Still No Timeline for Massachusetts Adult-Use Cannabis Sales

Still No Timeline for Massachusetts Adult-Use Cannabis Sales

The Cannabis Control Commission meets again July 26, but there’s no sign that sales will begin anytime soon.

Subscribe
July 26, 2018

The Massachusetts Cannabis Control Commission will push the state’s adult-use cannabis market a few steps closer to reality at its July 26 afternoon meeting.

Still, though, there are no immediate plans to begin adult-use sales in Massachusetts. The anticipated July 1 start date has come and gone.

Seven license applications are on the table for approval at the July 26 meeting: three for Alternative Therapies Group (cultivation, retail and manufacturing) and four for New England Treatment Access (NETA) (cultivation, two retail locations and manufacturing). 

So far, only one dispensary has been granted an adult-use retail license: Cultivate, located in Leicester, Mass.

Boston.com spoke with Sam Barber, the president of Cultivate, who—not once, but twice—insisted that he can’t predict when adult-use sales will begin in Massachusetts: “I don’t want to put a date on it,” he said, adding, later, “I can’t give you the date.” 

The problem is that the Cannabis Control Commission has not yet granted a license to an independent testing lab. All adult-use cannabis products must be tested and approved by a laboratory before hitting the shelves and being sold to consumers.

* * * * * * * * *

### Check your understanding
1. According to the article on Massachusetts adult-use cannabis sales, which dispensary is the only one so far granted an adult-use retail license?
2. Write the next paragraph of the article on Massachusetts adult-use cannabis sales, picking up after its final sentence.

### Provided material

* * * * * * * * *

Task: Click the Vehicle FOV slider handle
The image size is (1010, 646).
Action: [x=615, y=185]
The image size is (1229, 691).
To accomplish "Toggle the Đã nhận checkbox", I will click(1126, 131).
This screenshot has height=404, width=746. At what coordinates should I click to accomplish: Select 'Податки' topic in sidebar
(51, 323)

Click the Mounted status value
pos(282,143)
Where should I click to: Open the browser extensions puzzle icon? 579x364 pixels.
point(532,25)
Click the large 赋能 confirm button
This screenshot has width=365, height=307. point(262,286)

* * * * * * * * *

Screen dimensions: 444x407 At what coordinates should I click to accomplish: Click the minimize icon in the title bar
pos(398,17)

* * * * * * * * *

### Your responses
1. Cultivate, located in Leicester, Mass.

2.
But that’s not for lack of trying. The commission has prioritized testing lab license applications received on or before Aug. 1; those complete applications will be “taken out of order” and fast-tracked.

As of the commission’s last public meeting on July 12, one testing lab had submitted a complete application, according to a commission spokesperson. From there, the process involves a background check on the applicant’s (conducted by a state contractor) and confirmation from the applicant’s “host municipality” that the business meets all local bylaws and ordinances.

Once the testing lab applicant achieves those steps, the commission will add it to the agenda of a future meeting.

“The Commission is not making specific information available on pending license applications and has 90 days to issue a provisional license or deny it [once those preliminary steps are taken],” the spokesperson wrote in an email to Cannabis Dispensary.

The state currently lists three independent testing labs with medical cannabis licenses: ProVerde Laboratories, MCR Labs and CDX Analytics.